▽

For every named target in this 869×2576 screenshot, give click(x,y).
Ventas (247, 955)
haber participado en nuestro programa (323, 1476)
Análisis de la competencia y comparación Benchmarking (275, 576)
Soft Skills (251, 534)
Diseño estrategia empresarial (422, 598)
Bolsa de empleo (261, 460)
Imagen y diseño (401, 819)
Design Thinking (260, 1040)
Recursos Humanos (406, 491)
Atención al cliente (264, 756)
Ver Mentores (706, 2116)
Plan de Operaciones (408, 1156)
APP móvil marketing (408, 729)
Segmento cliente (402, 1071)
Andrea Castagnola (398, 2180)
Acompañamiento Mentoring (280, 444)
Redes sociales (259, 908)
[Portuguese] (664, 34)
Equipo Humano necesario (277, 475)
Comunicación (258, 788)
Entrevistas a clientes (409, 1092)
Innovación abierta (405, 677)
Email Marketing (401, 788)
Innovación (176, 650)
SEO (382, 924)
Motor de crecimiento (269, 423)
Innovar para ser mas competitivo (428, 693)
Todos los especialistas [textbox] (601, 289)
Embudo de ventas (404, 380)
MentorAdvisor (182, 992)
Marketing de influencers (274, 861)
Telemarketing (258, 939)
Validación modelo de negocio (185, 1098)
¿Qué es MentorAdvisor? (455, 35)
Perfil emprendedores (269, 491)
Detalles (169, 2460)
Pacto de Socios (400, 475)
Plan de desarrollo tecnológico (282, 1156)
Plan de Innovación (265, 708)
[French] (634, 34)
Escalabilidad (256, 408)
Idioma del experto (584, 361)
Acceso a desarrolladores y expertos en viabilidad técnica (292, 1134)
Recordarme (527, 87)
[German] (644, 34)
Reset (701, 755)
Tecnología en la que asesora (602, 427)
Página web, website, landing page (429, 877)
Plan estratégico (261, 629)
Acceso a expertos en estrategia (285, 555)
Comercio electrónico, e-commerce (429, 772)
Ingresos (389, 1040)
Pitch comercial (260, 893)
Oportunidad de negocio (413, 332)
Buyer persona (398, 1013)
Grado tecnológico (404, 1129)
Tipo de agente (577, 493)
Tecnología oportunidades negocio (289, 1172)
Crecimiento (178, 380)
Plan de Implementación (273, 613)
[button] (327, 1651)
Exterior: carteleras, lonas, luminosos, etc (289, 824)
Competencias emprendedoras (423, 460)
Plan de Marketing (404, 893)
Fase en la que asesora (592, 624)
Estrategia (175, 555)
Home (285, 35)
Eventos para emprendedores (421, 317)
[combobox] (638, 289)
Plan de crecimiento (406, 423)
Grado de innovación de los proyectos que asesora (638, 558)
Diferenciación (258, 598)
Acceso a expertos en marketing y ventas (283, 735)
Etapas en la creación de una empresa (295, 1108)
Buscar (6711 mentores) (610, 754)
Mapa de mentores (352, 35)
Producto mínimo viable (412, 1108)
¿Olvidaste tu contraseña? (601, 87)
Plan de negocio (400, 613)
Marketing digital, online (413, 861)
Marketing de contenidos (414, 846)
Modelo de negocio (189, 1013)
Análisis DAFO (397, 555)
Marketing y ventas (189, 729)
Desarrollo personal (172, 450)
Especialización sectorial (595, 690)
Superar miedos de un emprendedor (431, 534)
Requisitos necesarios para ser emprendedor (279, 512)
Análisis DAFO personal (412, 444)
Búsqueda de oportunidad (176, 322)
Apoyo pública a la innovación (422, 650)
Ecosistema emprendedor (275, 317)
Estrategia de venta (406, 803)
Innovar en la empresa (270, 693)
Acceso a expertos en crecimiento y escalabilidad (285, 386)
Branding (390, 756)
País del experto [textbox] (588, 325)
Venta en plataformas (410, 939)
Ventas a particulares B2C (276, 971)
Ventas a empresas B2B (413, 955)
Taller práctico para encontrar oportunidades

△

WRITTEN PROBLEM:
Reproduce the lines from the one with "Tecnología oportunidades negocio (289, 1172)" up to and including the one with "[combobox] (638, 289)".

SOLVED PROBLEM:
Tecnología oportunidades negocio (289, 1172)
Crecimiento (178, 380)
Plan de Implementación (273, 613)
[button] (327, 1651)
Exterior: carteleras, lonas, luminosos, etc (289, 824)
Competencias emprendedoras (423, 460)
Plan de Marketing (404, 893)
Fase en la que asesora (592, 624)
Estrategia (175, 555)
Home (285, 35)
Eventos para emprendedores (421, 317)
[combobox] (638, 289)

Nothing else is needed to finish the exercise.